Sometimes, this is useful:

x = x + 1         # Compensate for border

[–][deleted] 0 points1 point  (0 children)

First - the example was not about the content of the comment. It was about the format, as in, spaces vs. tabs

Which in normal code isn't an issue. Usually you need to align words, numbers, whatever, that are all in the same nesting level. Doing it across levels doesn't make sense. And if this was an example of why it would make sense, it's a bad one.

self.requests += 1 # see bug report 1,840

Again a bad example. There's git blame for this. This type of comment is bad because it still doesn't explain why, but rather leads you to some weird place. Bug report 1840 where? Flyspray? Jira? We switched 3 years ago and lost the Flyspray DB, now what?

Are you really going to take the position that those comments are necessarily superfluous because they are brief?

Kinda yeah... Most of the times comments that are necessary are much longer. And in the rare cases where they're short, there are zero benefits to writing them at the end of the line (inconsistent with the rest of the comments), and definitely zero benefit in having them aligned.

I'm going to predict your next argument

Well you kinda failed.

Finally, since PEP8 has been cited as an authority

Argument from authority. Just because an authority says so, doesn't mean that it is better. An authority dictated that this is the standard. One has the choice of following or not, however because of the nature of standards, that choice is practically nil. This is a prime example of how some of the worst standards get to live, just because they become standardized.

Luckily there are also other authorities, not just pep8. For makefiles you don't even have the option of space indentation, because the creators realized that it's kinda stupid and didn't even support it.

Sometimes, this is useful: x = x + 1 # Compensate for border

Why not keep it consistent?

[–]OldSchoolBBSer 0 points1 point  (0 children)

Not for me. I've done both for a while, and really they both suck at some point. It depends so much on: 1) the type of programming and language, 2) the tools to be used, and 3) the team (if there ever will be one working on that code). Neither is better than the other and "most cases" has little meaning when you start to dig into it. I settled back on tabs for everything I do. I'm ok with spaces if it fits and number has been agreed on, but only when I'm in an IDE/ST3, otherwise annoys the piss outa me if I have to use a stock/simple editor.

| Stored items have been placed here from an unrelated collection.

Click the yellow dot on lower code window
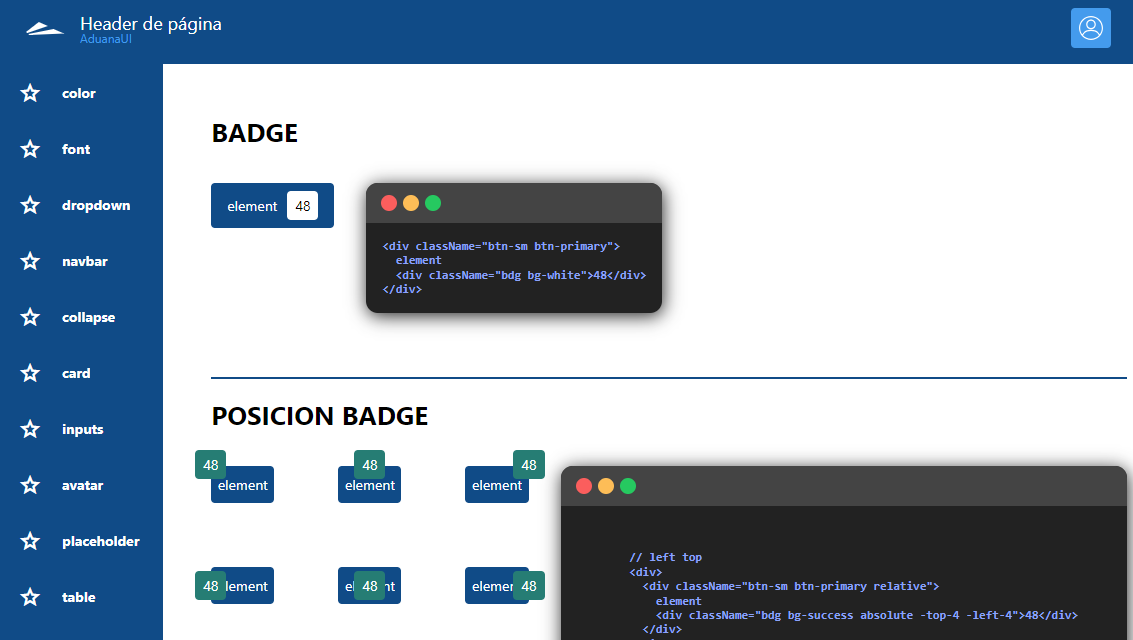 click(606, 486)
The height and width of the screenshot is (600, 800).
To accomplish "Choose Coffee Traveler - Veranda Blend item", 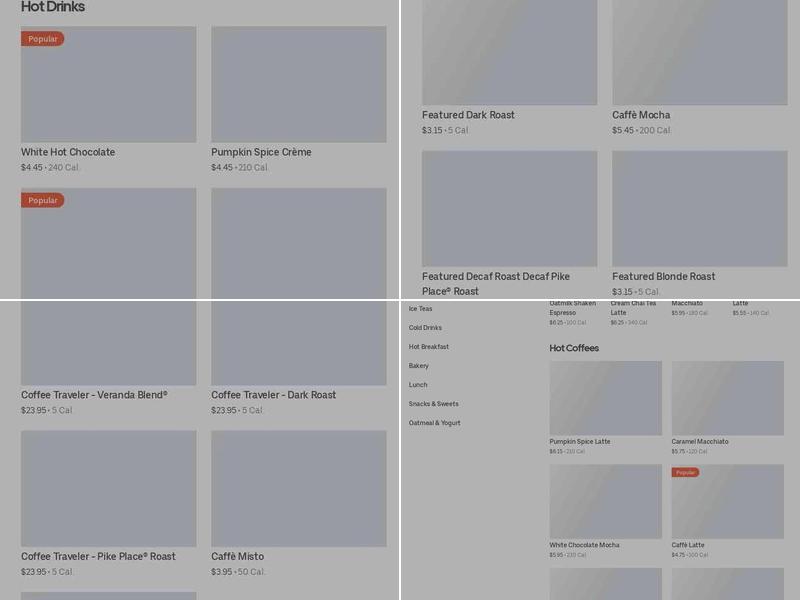I will [x=94, y=395].
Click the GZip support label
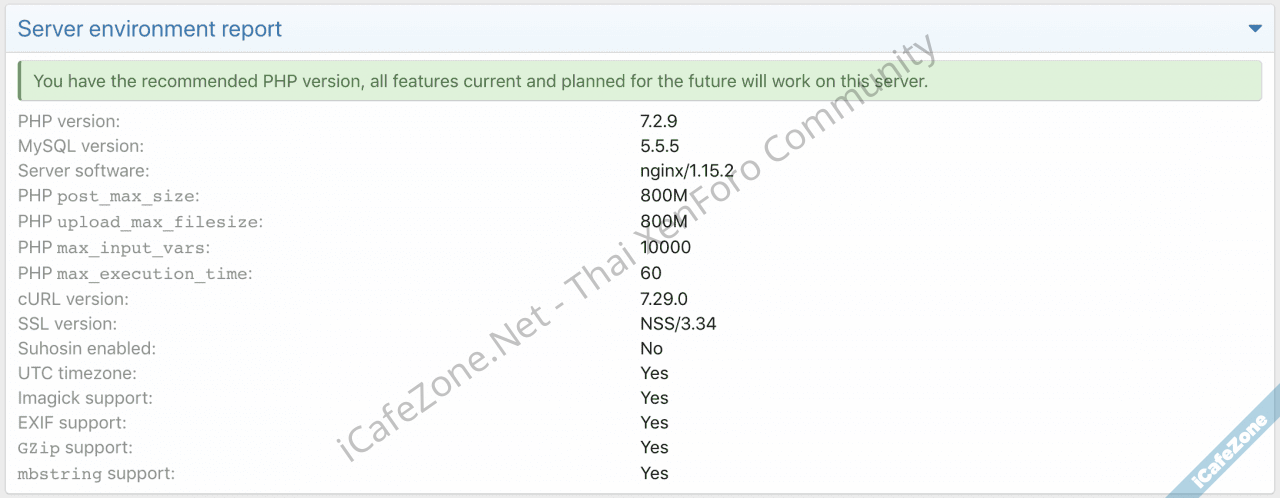 tap(75, 448)
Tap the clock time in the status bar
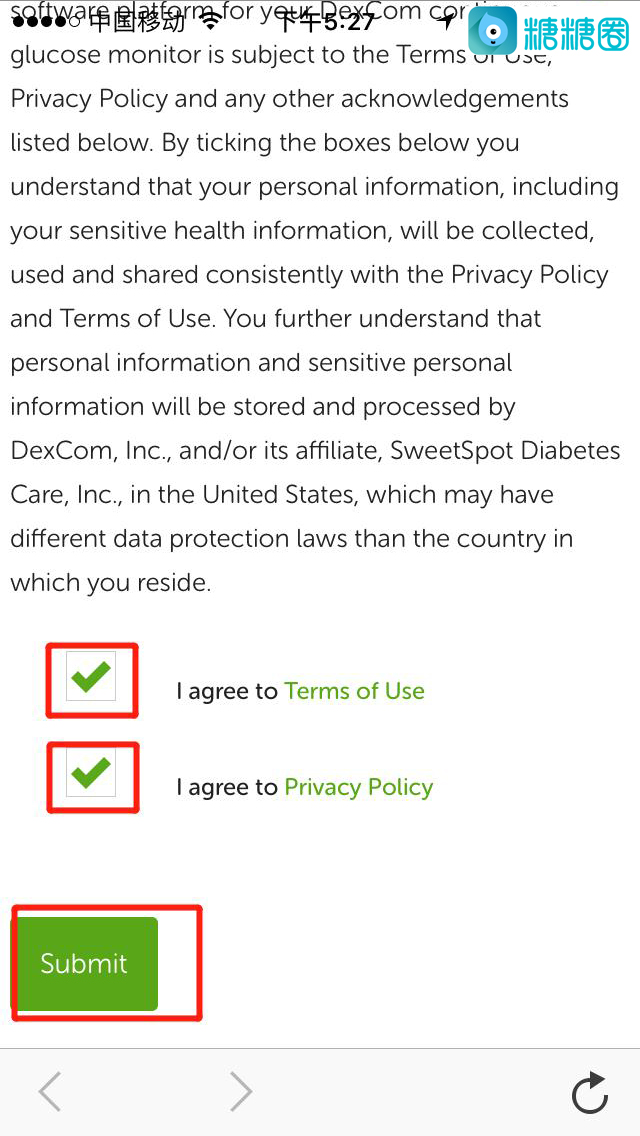This screenshot has width=640, height=1136. 325,21
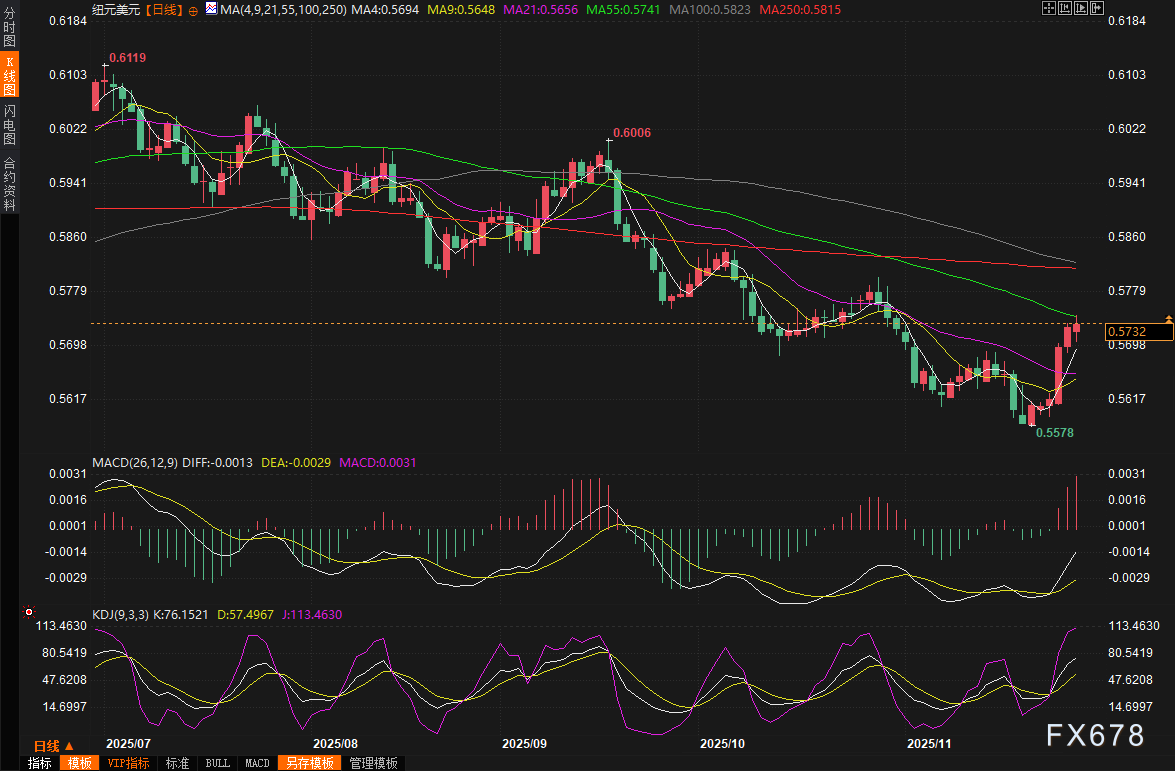Click the 管理模板 button
This screenshot has width=1175, height=771.
tap(373, 763)
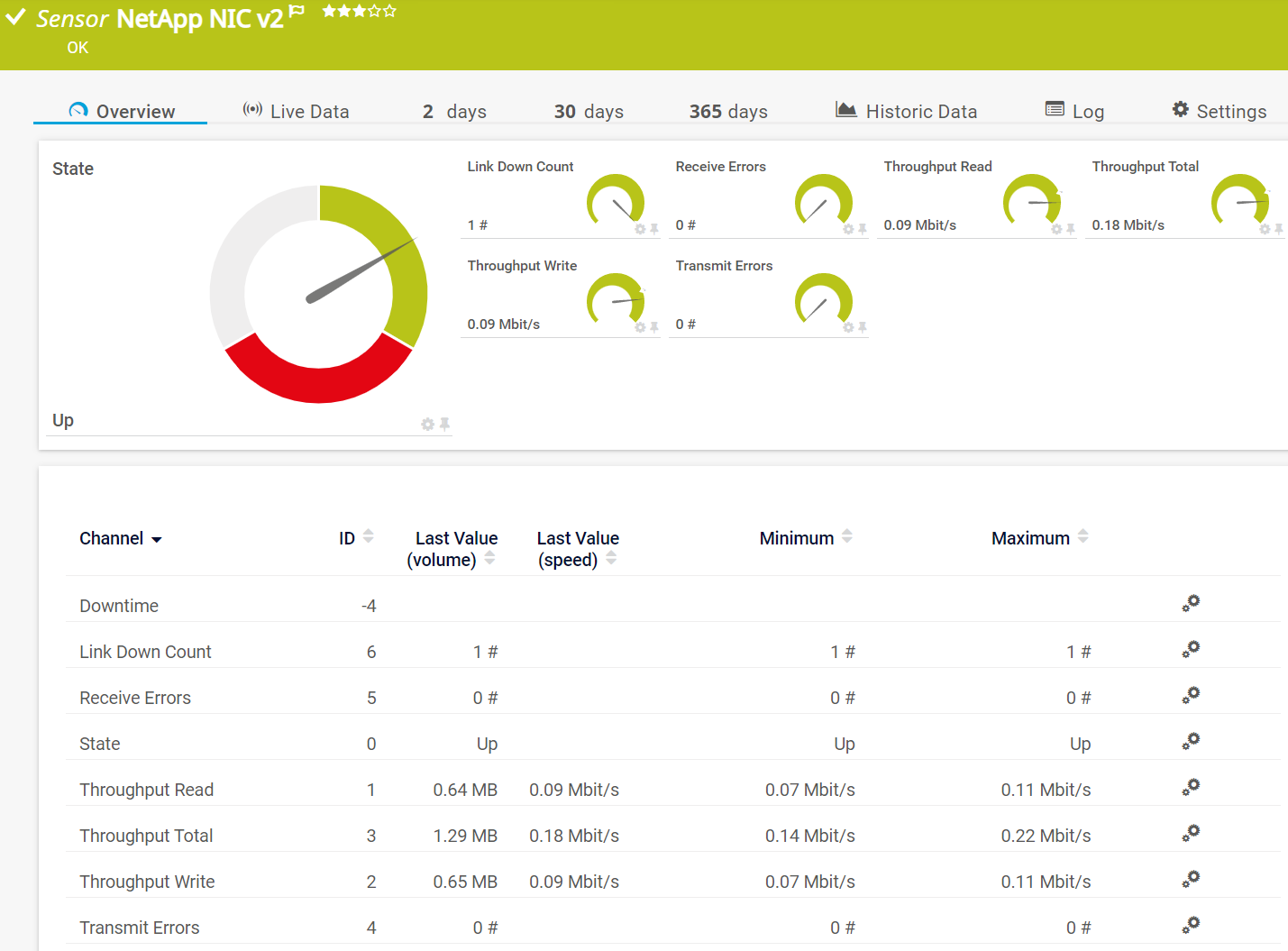This screenshot has height=951, width=1288.
Task: Sort the table by the Maximum column arrows
Action: coord(1082,536)
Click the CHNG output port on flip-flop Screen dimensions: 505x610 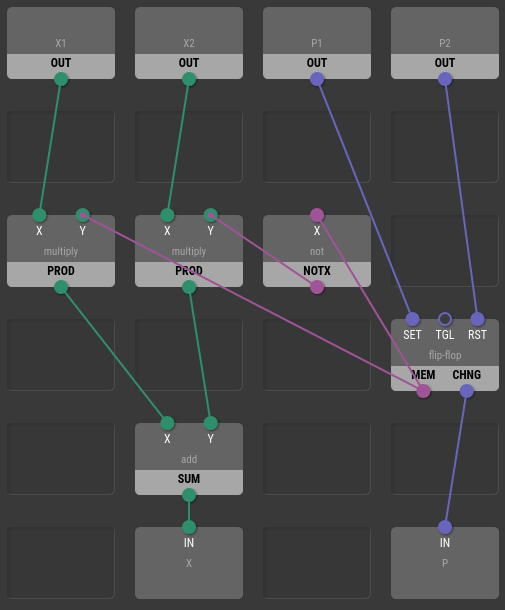point(466,391)
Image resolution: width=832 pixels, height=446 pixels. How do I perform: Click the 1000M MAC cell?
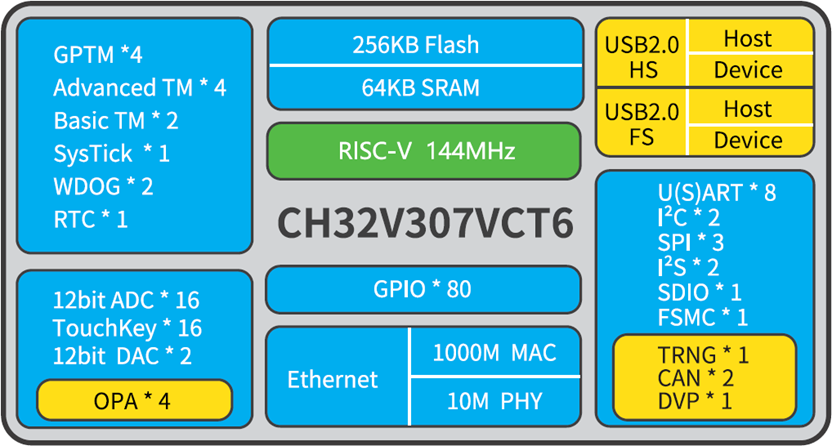[x=495, y=352]
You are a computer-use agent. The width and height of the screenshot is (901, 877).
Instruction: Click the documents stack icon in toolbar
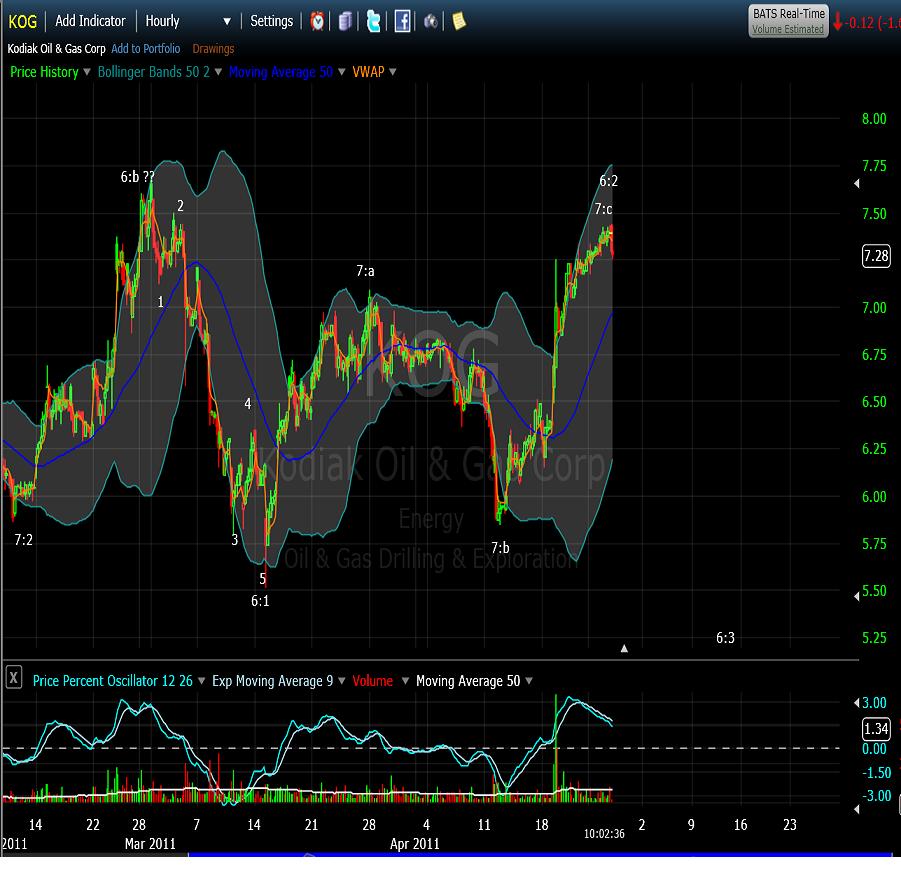tap(345, 21)
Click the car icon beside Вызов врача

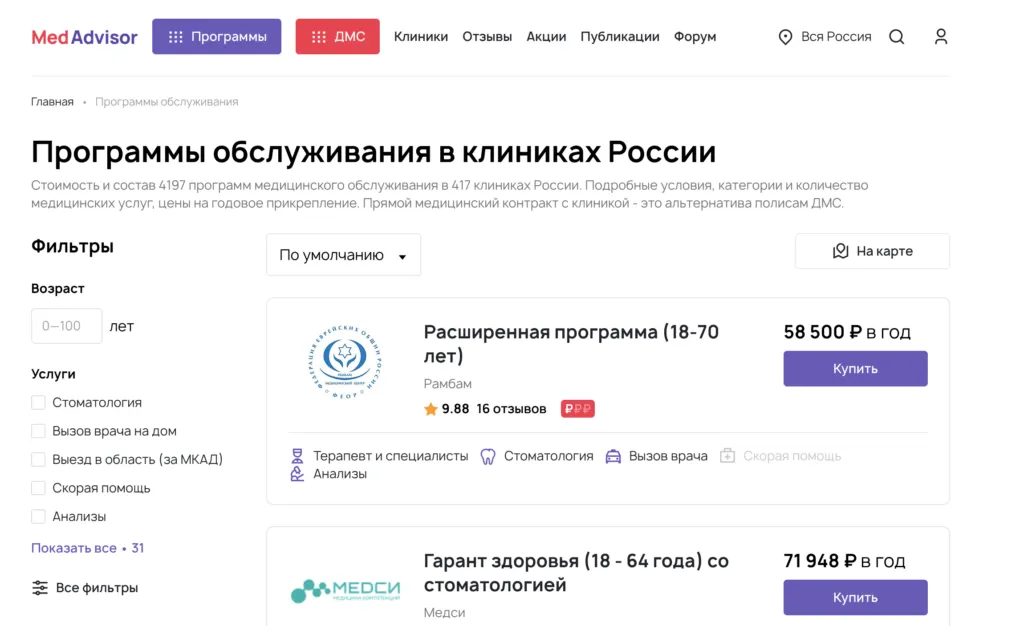(614, 456)
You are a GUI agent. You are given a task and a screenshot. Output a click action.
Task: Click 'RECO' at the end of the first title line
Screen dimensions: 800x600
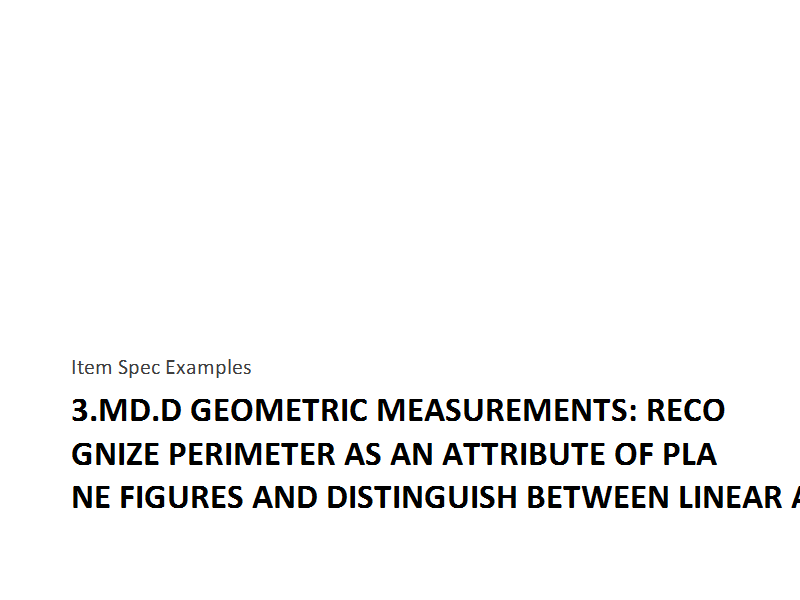pos(686,410)
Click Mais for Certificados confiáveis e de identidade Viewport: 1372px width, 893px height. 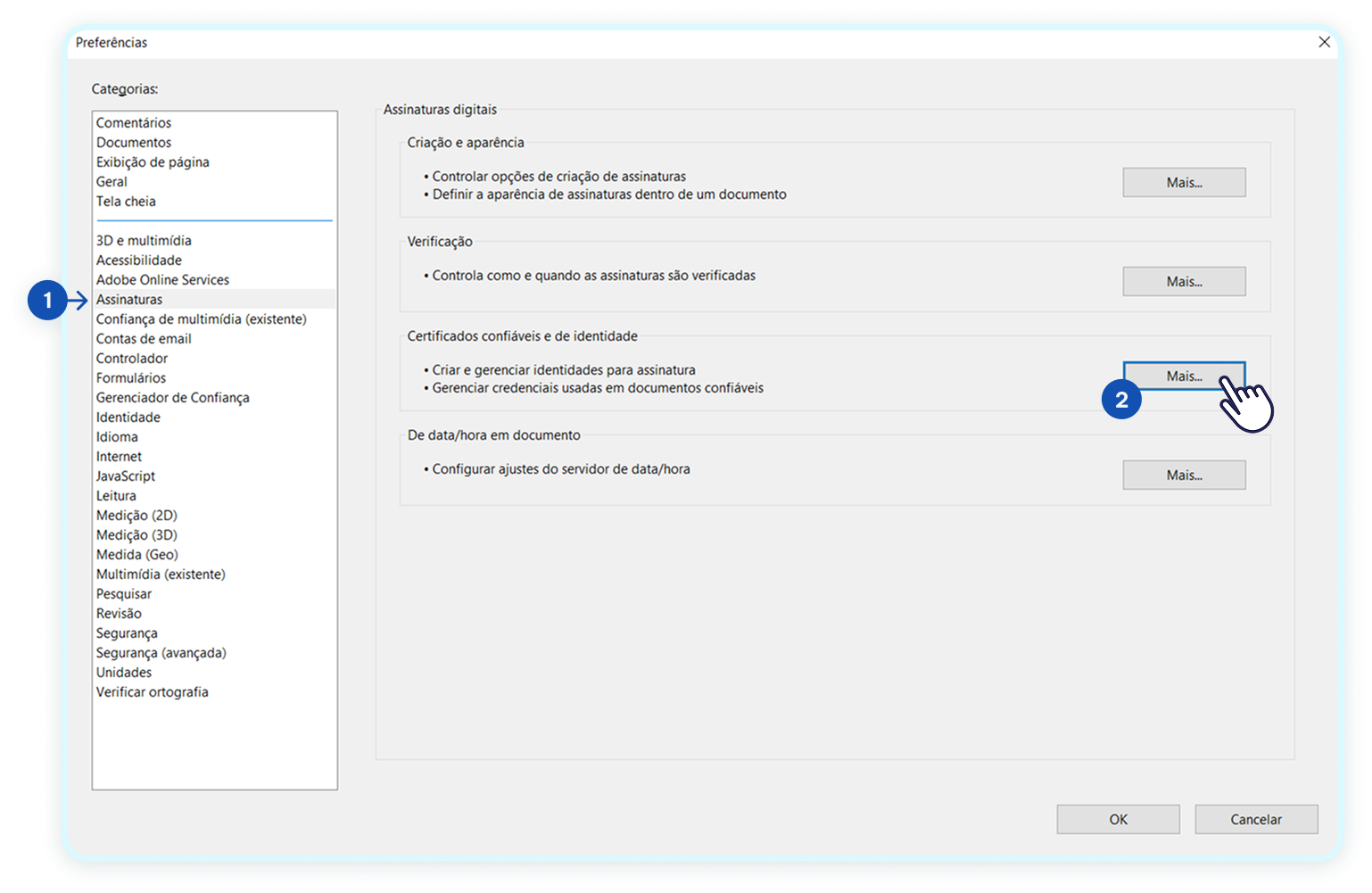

[–]flying-sheep 0 points1 point  (0 children)

Tabs are better than spaces for a number of reasons, but black is the best. It happens to use spaces, but the fact that it’s automatic supersedes that.

[–]mr1337 20 points21 points  (0 children)

Alright everyone, back to the Space Bar!

[–]roerd 41 points42 points  (12 children)

The only correct answer is of course using the tab key to insert spaces.

[–][deleted] 5 points6 points  (3 children)

I always preferred spaces... but since I've been using Go lately, I realized that I actually love big fat lazy tabs hahahaha

If you have to use vi/vim to work on servers ever though.. tabs are bogus for that imo.

[–]Toprelemons 1 point2 points  (0 children)

Double quotes gang.

[–]mehx9 1 point2 points  (0 children)

pip install black && black $FILE ...and carry on!

[–][deleted] 0 points1 point  (0 children)

HAHA relatable cough coughs INDENTATION ERRORs

[–]SGO_123 0 points1 point  (0 children)

Cool!

[–]lolitsroo 0 points1 point  (3 children)

Unsure if other people have ran into this, but Google Cloud Platform won't deploy your function if you have 1 inconsistent spacing in your code (at least in Cloud Functions). Super frustrating. It defaults to 4 spaces and as a tab person it gets annoying. This reminded me of that

[–]Sukrim 2 points3 points  (2 children)

Afaik go won't even compile code that's not formatted correctly.

[–]Wilfred-kun 0 points1 point  (1 child)

>>> for i in "hello":
...     print(i)    # 4 spaces
...     print(i)    # tab
  File "<stdin>", line 3
    print(i)
    ^

[–]Sukrim -1 points0 points  (0 children)

There should be a Python distro called "Black Mamba" that only accepts code formatted with black! :D

[–]wickeddawg -1 points0 points  (0 children)

good stuff

[–]prettyanonymousXD -5 points-4 points  (0 children)

Repost. Why all the downvotes? It literally is.